Asimismo, en esas bases se han desplegado algunos de los sistemas antiaéreos más modernos de Rusia. Sobre todo, a partir de los regimientos de la 1ª división de defensa aérea, incluyendo SAM S-400 en la zona de Severomorsk y SAM S-300 en Nueva Zembra. Pero los planes rusos incluyen el despliegue de unidades similares en Tiksi y Cape Schmidt, entre otros enclaves. Si las superponemos en el mapa de las bases aéreas, puede apreciarse que estos sistemas protegen el anillo interior de ese despliegue y refuerzan en todo el perímetro la zona de A2/AD rusa.

Sin embargo, en un hipotético conflicto armado en el Ártico, aunque a tenor de la política seguida por Rusia, pero también por los propios EEUU, el componente aéreo sería de máxima importancia, no podemos olvidar que el Ártico no es un continente. Es, más bien, un mar helado … que se está deshelando. Entonces, la pregunta que queda por responder es… ¿qué rol podría jugar la marina de guerra rusa en ese escenario?

En particular: el papel de la marina de guerra rusa

La armada de la azulada cruz de San Andrés ha pasado, desde el final de la era soviética, por momentos muy difíciles. Todavía hoy, si uno repasa su LOBA y a poco que la memoria no le falle, podrá recordar que sus principales buques de combate de hogaño ya aparecían en listas de antaño… en la época de la URSS. En esa lista de buques veteranos aparece su único portaaviones, botado en 1985; sus 4 impresionantes CGN Kirov (a excepción del Pedro el Grande, entrado en servicio con un retraso de diez años respecto a sus 3 hermanos); sus 3 CG Slava; sus 6 DDG (SAM) Sovremenny y sus 9 DDG (ASW) Udaloy remanentes[5], pues otras unidades de la misma clase ya han sido desguazadas, sin sustitutos del mismo porte; las pocas FFG Krivak que quedan en servicio (la gran mayoría, con la Guardia de Fronteras, desprovistas de misiles SSM); así como docenas de corbetas Grisha, dotadas con armas antiaéreas y antisubmarinas muy densas, pero muy cortas. La edad media de esa flota supera, en ocasiones con creces, los 30 años de servicio.

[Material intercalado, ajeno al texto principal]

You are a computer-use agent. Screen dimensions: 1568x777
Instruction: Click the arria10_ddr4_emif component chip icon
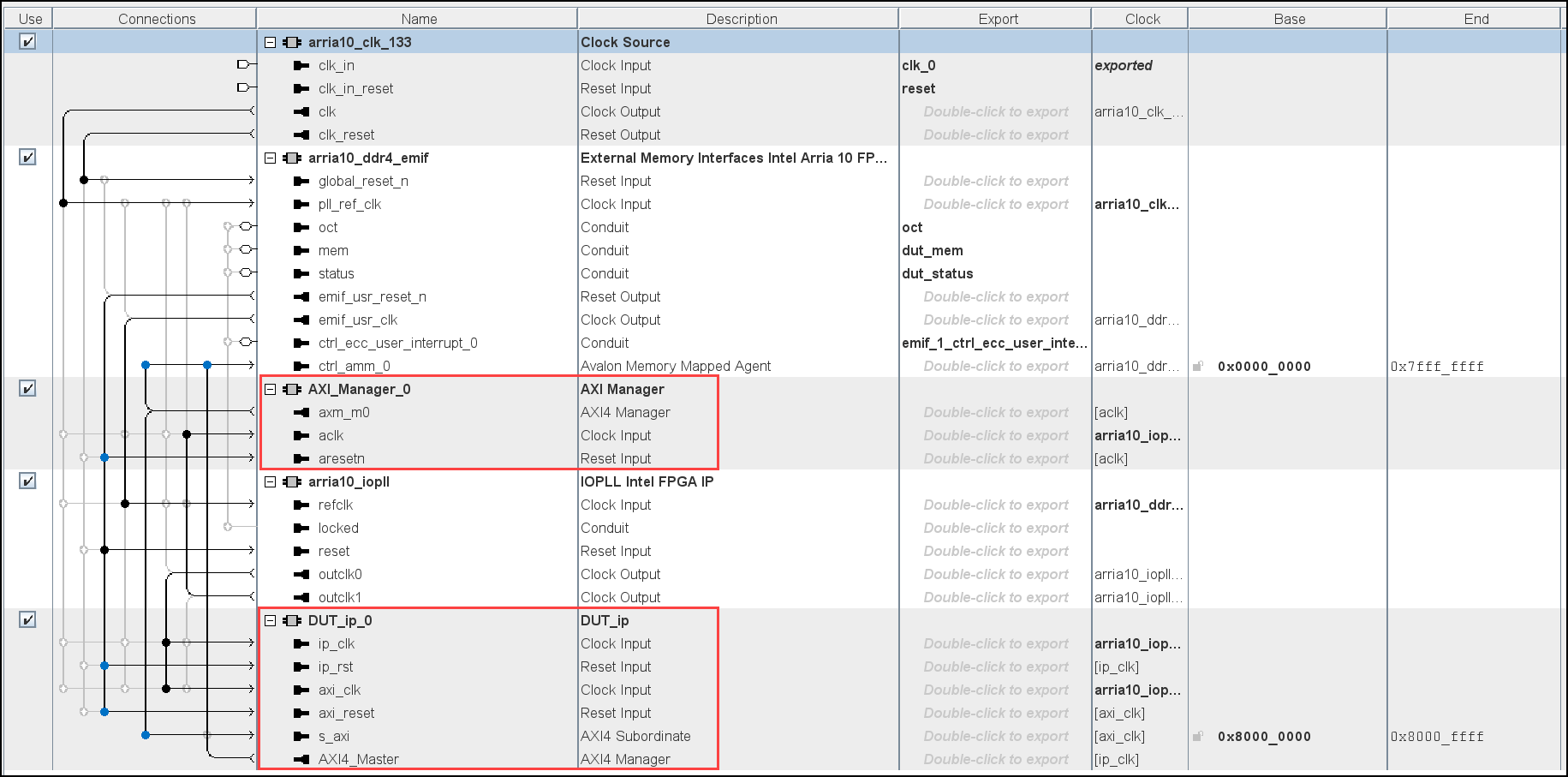(292, 158)
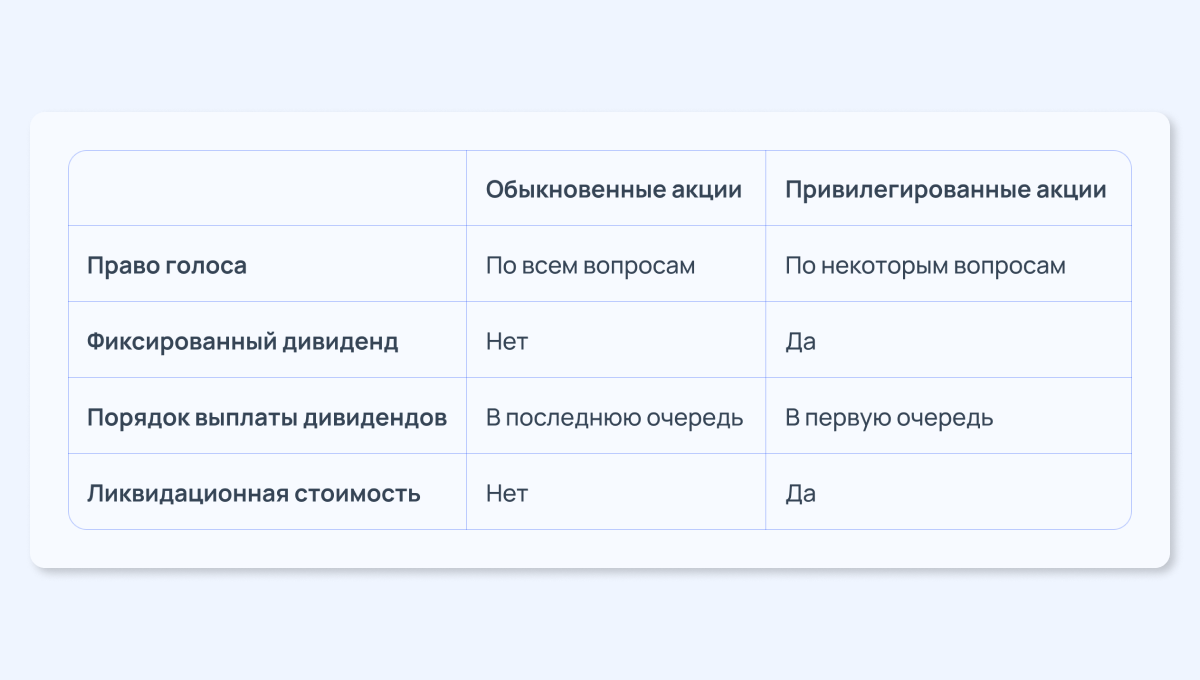
Task: Click "Нет" in the Фиксированный дивиденд row
Action: (507, 342)
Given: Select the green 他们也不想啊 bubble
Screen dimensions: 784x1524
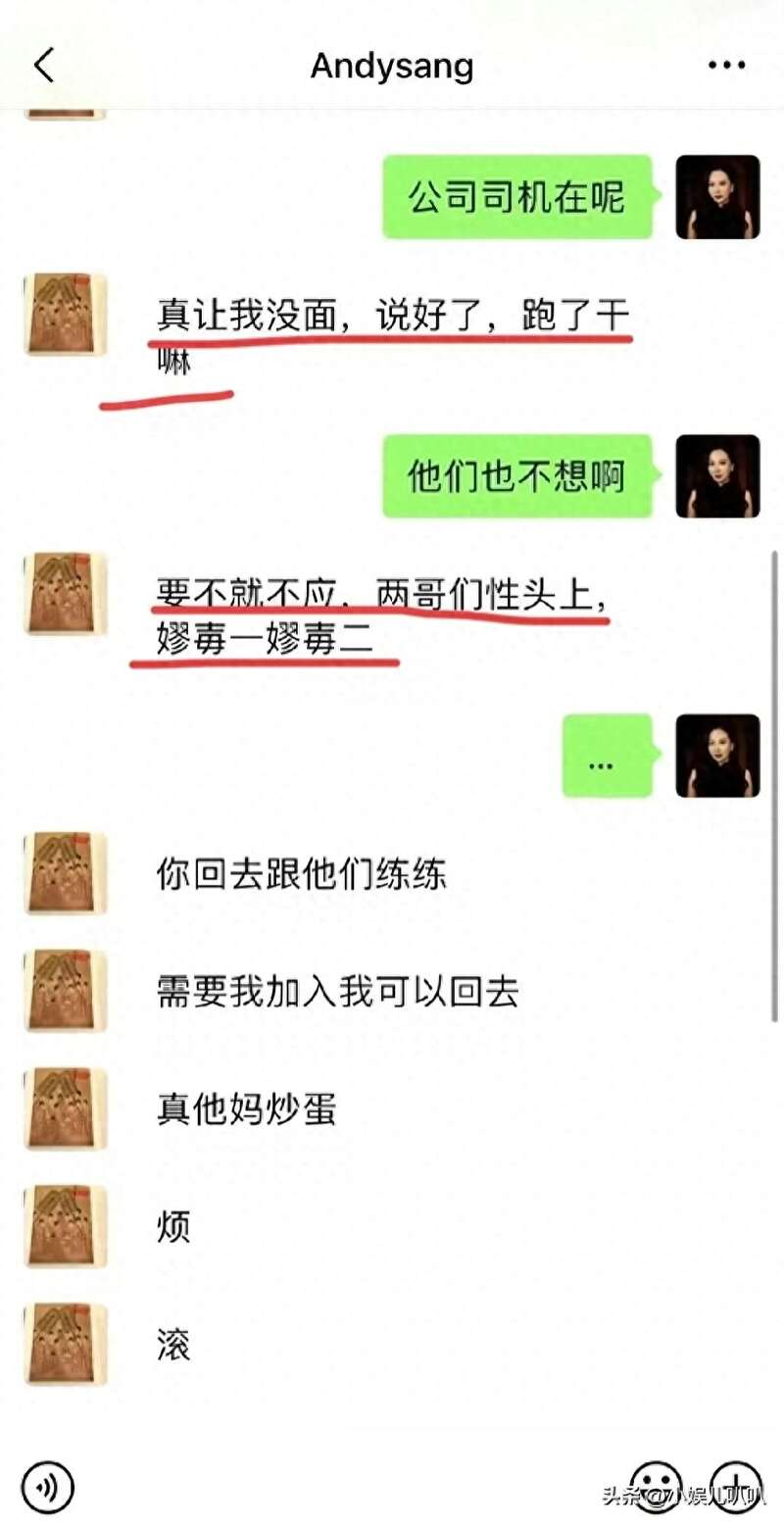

Las tentativas posteriores para modernizar la Flota fueron un fracaso, debido a los pocos fondos disponibles y a una ingeniería deficiente, pero también a la falta de una política naval adaptada a los nuevos tiempos. Una anécdota significativa fue la acontecida con las FFG Neustrashimmyy, de las que debían haberse construido al menos 7 pero que, botadas al final de la Guerra Fría, sólo pudieron terminarse dos. Ese dato, numérico (2 de 7), es significativo de la situación vivida a lo largo de estos años. Pero todavía lo es más que la primera de ellas entró en servicio en 1993 y su única gemela lo hizo en… ¡2009! Por lo demás, los buques listados en estos dos últimos párrafos siguen constituyendo la columna vertebral de la flota de superficie rusa a día de hoy, con cifras que muestran una absoluta incapacidad para competir en mar abierto con la US Navy.

No es muy diferente lo sucedido con los submarinos. Los grandes proyectos del final de la Guerra Fría, como los SSBN Delta III y IV o los Typhoon, han quedado en muy poco (con sólo siete unidades operativas, seis de ellas Delta IV). Asimismo, todavía están activos 7 u 8 SSN Akula. Mención aparte merecen los SSGN Oscar I y II, sobre todo porque, si bien las unidades remanentes también son relativamente escasas (quizá otras siete u ocho unidades) es sobre este tipo que se han iniciado interesantes programas de modernización, a fin de dotarlo de armas más poderosas. Sobre ello volveremos más adelante. Por el momento, cabe recordar que, en el año 2008, preguntado por la posibilidad de que la flora rusa del norte se desplegara eficazmente para proteger los intereses rusos en la zona, el almirante Vladimir Vysotskii respondió… con una tajante negativa (Lasserre, Le Roy y Garon, 2012). Así las cosas… ¿cuál es la situación actual?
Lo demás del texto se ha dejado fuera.